Psalm 53: Fools Deny Their God within Them (Carlill)

I returned to Adam Carlill’s excellent Psalms for the Common Era to get his take on the difficult Psalm 53. This Psalm (and its nearly identical twin, Psalm 14) is full of rancor, claiming that foolish humans are godless, corrupt, and warring, and will eventually face God’s wrath, their scattered bones telling the tale of their judgment. Heavy stuff. Adam’s metrical rendering of this Psalm retains its themes but uses language that allows us to enter into it more easily.

I decided to accompany the text with Baroque-flavored music. It’s outside the norm of congregational songs, but I think it’s quite singable. The melody is relatively simple, while the harmonies and bass line scurry around it with all the fury of Psalm 53’s evildoers.

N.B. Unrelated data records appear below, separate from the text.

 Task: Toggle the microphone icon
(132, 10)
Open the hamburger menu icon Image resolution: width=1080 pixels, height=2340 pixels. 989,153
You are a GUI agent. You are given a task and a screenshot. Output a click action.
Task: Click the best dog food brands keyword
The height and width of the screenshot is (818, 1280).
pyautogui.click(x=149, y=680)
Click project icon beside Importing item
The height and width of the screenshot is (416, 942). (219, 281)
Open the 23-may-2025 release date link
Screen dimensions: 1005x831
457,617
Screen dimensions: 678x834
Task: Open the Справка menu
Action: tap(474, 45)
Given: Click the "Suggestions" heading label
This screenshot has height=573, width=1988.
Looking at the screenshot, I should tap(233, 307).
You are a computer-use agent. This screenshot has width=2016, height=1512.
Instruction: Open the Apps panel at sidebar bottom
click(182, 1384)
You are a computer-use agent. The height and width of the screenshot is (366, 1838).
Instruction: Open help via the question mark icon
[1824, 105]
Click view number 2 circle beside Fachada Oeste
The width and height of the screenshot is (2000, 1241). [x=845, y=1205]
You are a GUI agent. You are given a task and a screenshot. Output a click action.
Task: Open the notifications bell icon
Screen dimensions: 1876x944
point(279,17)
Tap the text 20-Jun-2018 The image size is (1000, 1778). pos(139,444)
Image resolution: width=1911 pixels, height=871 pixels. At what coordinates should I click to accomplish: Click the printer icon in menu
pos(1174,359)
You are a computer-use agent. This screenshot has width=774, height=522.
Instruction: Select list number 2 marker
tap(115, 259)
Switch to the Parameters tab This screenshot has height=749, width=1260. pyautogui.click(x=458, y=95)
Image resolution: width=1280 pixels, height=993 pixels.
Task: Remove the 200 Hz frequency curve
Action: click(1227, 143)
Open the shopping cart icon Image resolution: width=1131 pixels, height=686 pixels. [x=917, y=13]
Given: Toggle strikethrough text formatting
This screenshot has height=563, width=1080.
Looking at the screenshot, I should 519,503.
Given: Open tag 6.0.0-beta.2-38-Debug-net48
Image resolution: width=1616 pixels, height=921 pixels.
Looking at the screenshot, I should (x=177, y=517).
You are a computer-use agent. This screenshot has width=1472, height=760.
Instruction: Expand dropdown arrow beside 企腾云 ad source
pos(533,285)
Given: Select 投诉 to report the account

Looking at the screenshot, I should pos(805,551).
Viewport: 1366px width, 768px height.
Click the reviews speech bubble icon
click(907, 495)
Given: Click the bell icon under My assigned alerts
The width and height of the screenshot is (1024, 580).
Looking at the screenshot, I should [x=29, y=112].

I especially like how the final half verse shifts to a major key, letting the accusations and anger of the previous verses give way to a final note of hope.

Sheet music is available here.

Fools deny their God within them,
while they work unrighteous mayhem;
there is no-one virtuous.

Then our God from heaven descended,
and our nature comprehended:
was there thought or thirst for God?

All have gone astray together,
fraudulent in their endeavour,
no-one upright here at all.

Wicked-doers have no knowledge,
as they swallow those in bondage.
They do not proclaim their God.

All the wicked shall be daunted,
and by fear and terror haunted,
shattered bones and empty camps.

You, my God, have scorned the vicious,
and their cruel, vain, ambitious
plans; you have rejected them.

Who will give relief from Zion,
freeing captives from their prison?
May his people all rejoice!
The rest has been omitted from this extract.